Addressing Addressing Modes
How does the CPU know the difference between a register and a memory address?
These are different *addressing modes* (that's what you should gogulate upon). In sane instruction sets, these modes map into bits in the instructions. As someone already said, it's the assembler's job to figure out what you mean and pick the right instruction and set its addressing mode bits and transcribe your operands into the instruction stream.
Let's say any instruction starting with 0001 means "move." The next nybble might specify the addressing mode. In a register-to-register mode, the next two nybbles might be the registers. Boom, it's there in a 16-bit instruction no need to fetch operands.
Register-to-memory modes will fetch an operand for the address. And so on.
This got quite ridiculous after a while, with some architectures having 18 modes, so you'd have stuff like a base address register to which was added the result of multiplying another register by an operand, plus another offset operand. All in one instruction.
It turned out that using the complicated modes was often *slower* than explicitly calculating the address with individual discrete instructions. Thus the RISC revolution. ISAs went from 25 addressing modes to six, or four. (Isn't that a song?)
Now, I mentioned "sane" above. x86 is insane. I am long past caring exactly how it does what it does.
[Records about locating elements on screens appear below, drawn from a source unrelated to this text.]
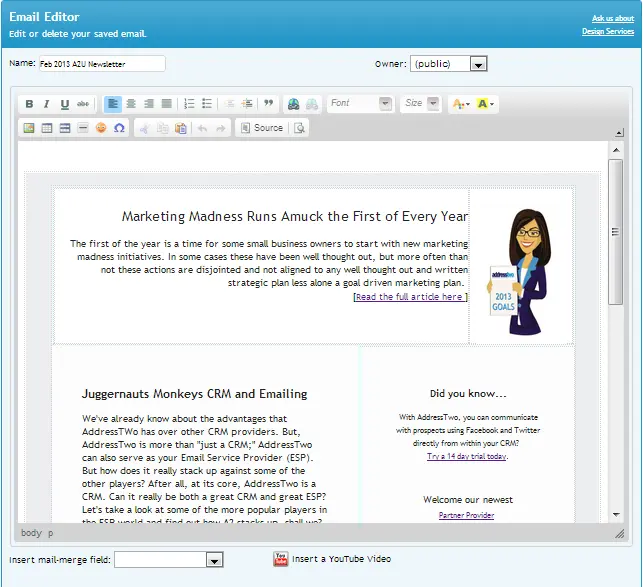This screenshot has height=587, width=643.
Task: Click the email Name input field
Action: pyautogui.click(x=101, y=64)
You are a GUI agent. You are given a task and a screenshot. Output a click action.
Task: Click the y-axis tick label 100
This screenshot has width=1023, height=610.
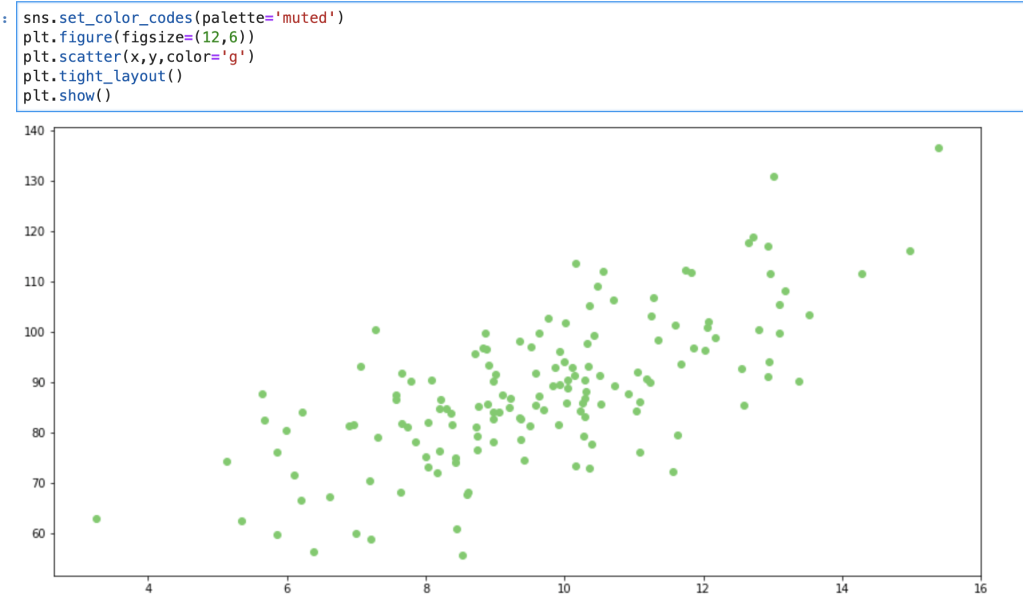point(34,332)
It is not "orthogonal" and some registers have special purposes and they're intimately related to addressing modes - segment registers, a sort of dedicated base address register. (This actually does get kind of cool with x86's execution level "rings" but was just a pain before the 80386.)
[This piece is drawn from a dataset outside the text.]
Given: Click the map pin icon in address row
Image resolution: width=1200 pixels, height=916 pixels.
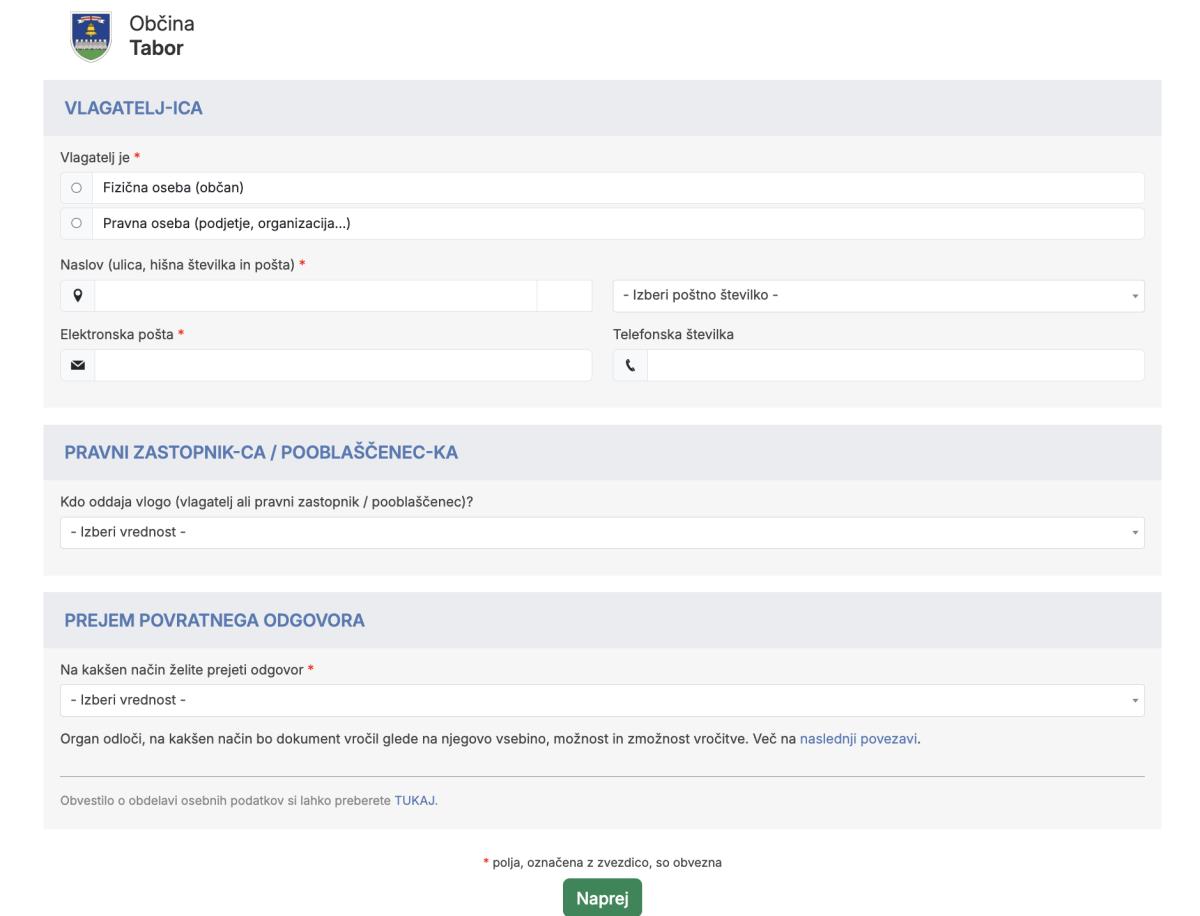Looking at the screenshot, I should pyautogui.click(x=77, y=296).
But these days - and if I'm wrong somebody correct me - on the inside x86 chips crack their complicated instructions into streams of simpler ops, which are executed by a kind of VLIW (Very Long Instruction Word, means lots of room to specify x86 weirdness) engine. The crazy addressing modes are thus simplified, and coded nicely into slots in the VLIW machine's words. Maybe I'm thinking of the Athlon and Intel does it different.
Whatever. The trend is toward fewer addressing modes and doing address calculation explicitly in honest code. Fewer modes but more registers.